What if this always existed in some obscure command form that no one would ever do, save for those that know about it?

Just sayin'
 
It really seems like the 2017 releases are among the worst Apple has ever had. Flagship feature on the new Watch? Practically DOA, to the point that they wouldn't even sell them in stores until they fixed it. Can't use Outlook accounts in iOS. Key third party apps on the Mac? Totally boned. Can't format blank disks. Your data's root password handed out like candy.

Just a completely joke from start to finish.
 
No need to release new OS every year. Better release them once 2 years with better QA testing.

Especially in the macOS space. A platform many use for their work not just to check instagram and Facebook

Intel has been moving at snail like pace for many years, and redesigns only come about once every 4 years or so.

But even iOS I think major updates, that don't offer tons of features butnopen the door to hindered experience and lots of bugs, don't need to be pegged to yearly cadences

People are way more excited to get new gear than a new control center


Too bad "courage" only extended to removing the headphone jack and not disrupting stockholders timeline expectations. Timmy doesn't have the courage for that
 
eah, but come on... resources are resources... at the end of the day when something this ridiculous happens it's not unreasonable for people to question some of Apple's priorities and/or allocation of resources and focus. If they hired more people to concentrate on security and testing so things like this didn't happen, and we had to wait a little longer for more emoji and other less critical features (however fun for users), would that be a bad thing?
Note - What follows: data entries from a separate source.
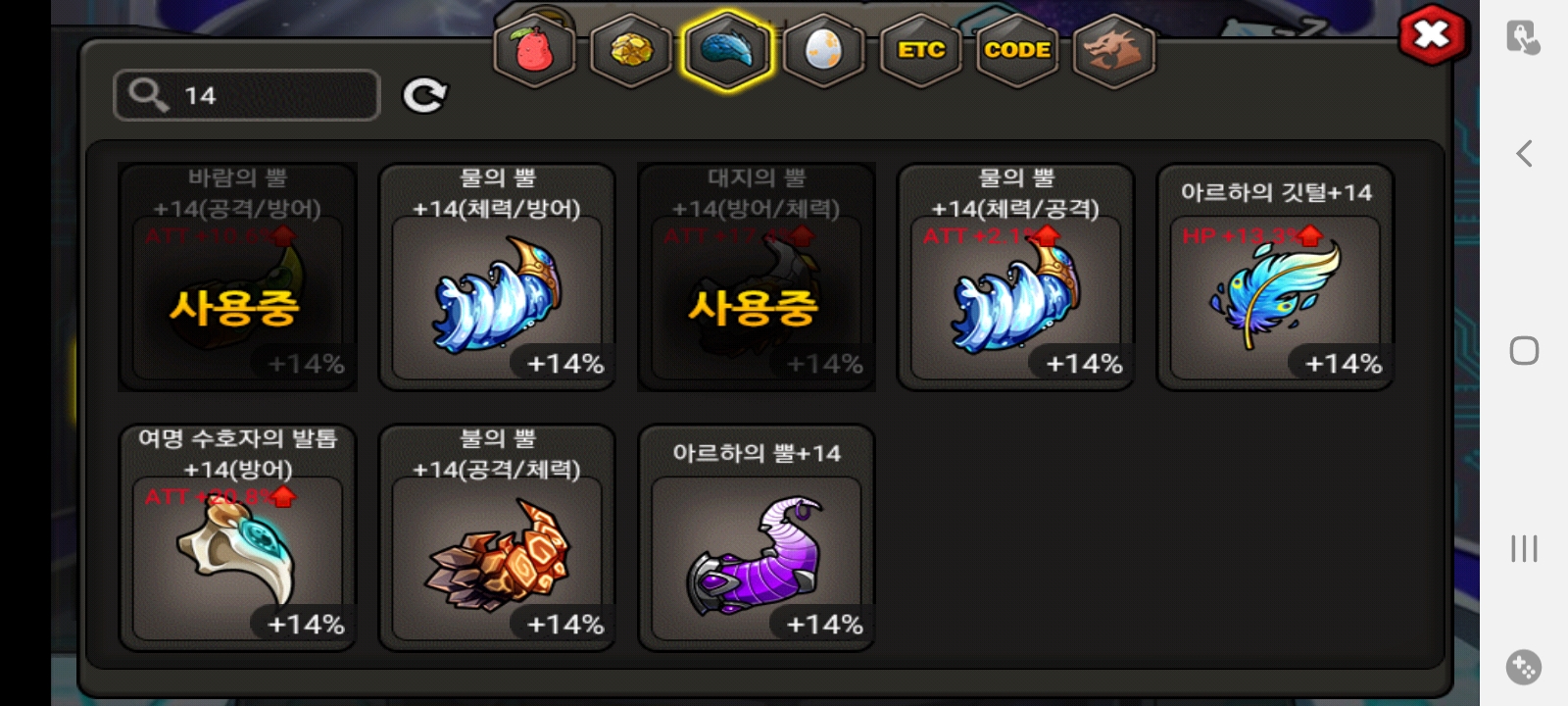Select the blue horn equipment tab

point(728,50)
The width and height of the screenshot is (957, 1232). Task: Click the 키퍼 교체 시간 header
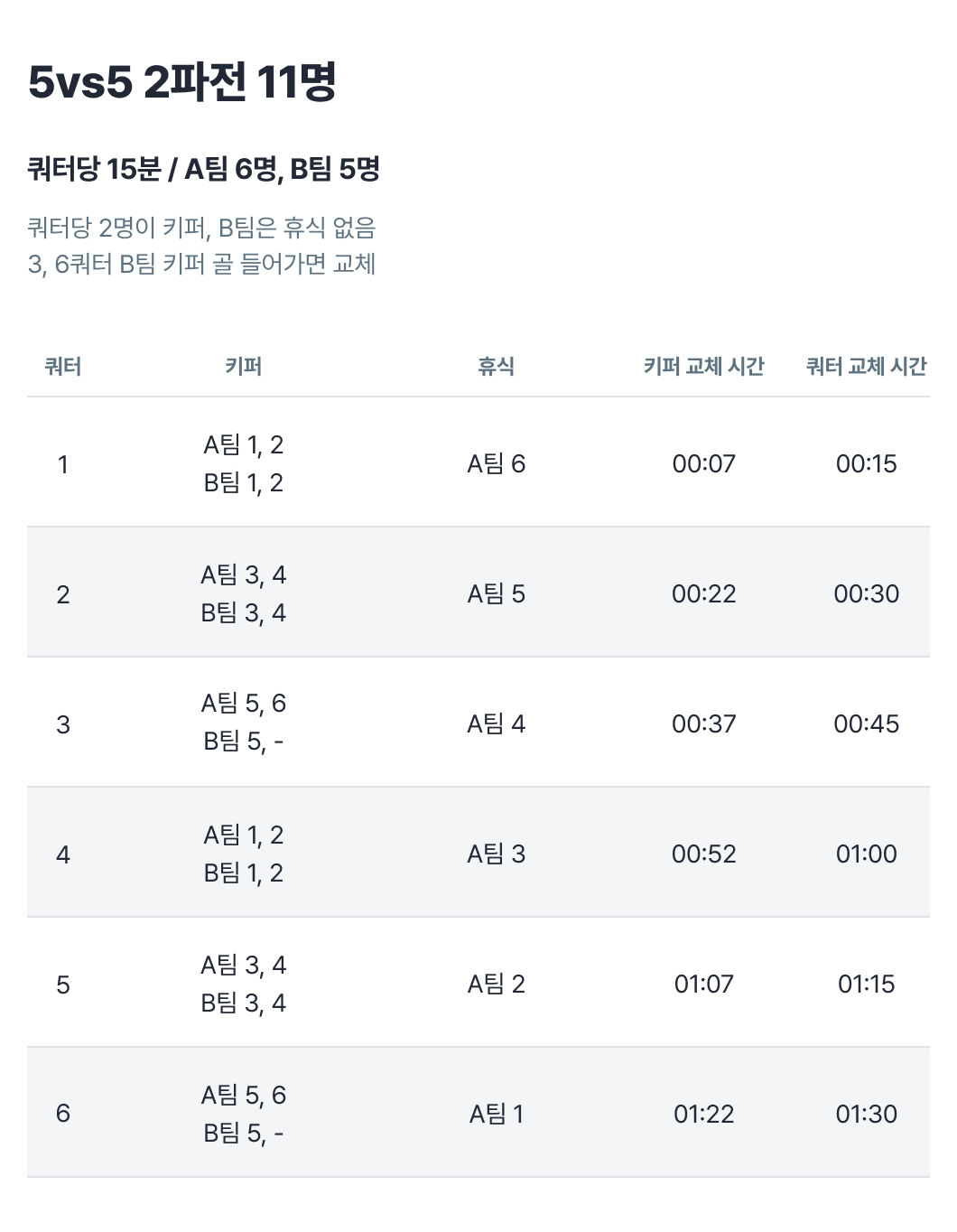click(703, 366)
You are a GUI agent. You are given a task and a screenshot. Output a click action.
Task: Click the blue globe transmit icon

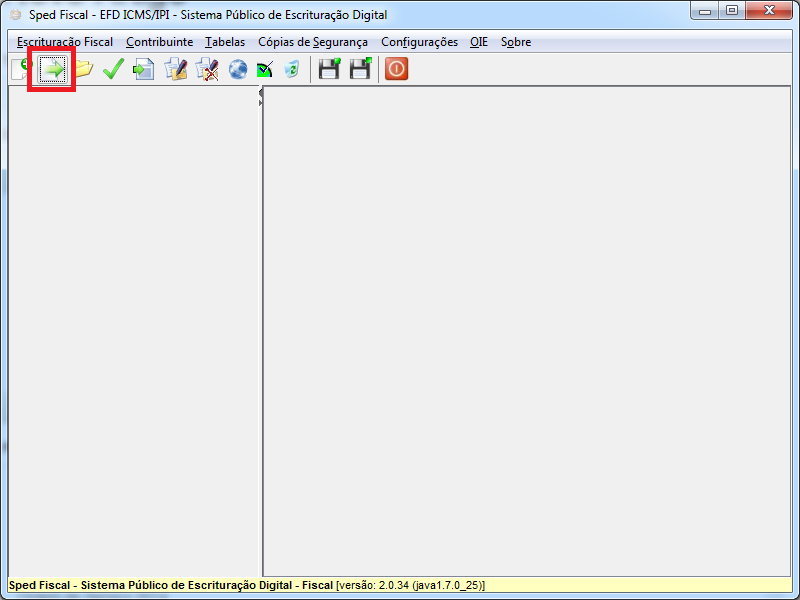click(237, 70)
Animoji are an iOS feature. They were most likely developed by a programmer killing some time while waiting for a build or blowing off some steam. The majority of the heavy lifting was there anyway because of FaceID. It's literally a skin to the 3D mesh used for authentication. A manager probably saw it and said "Hey, that's kinda cool. Why don't we put it in as a neat trick?" Disk Utility is part of macOS. It's part of a different (albeit related) product. Taking developer away from Animoji to focus on a completely different product would likely cause resentment and not solve anything.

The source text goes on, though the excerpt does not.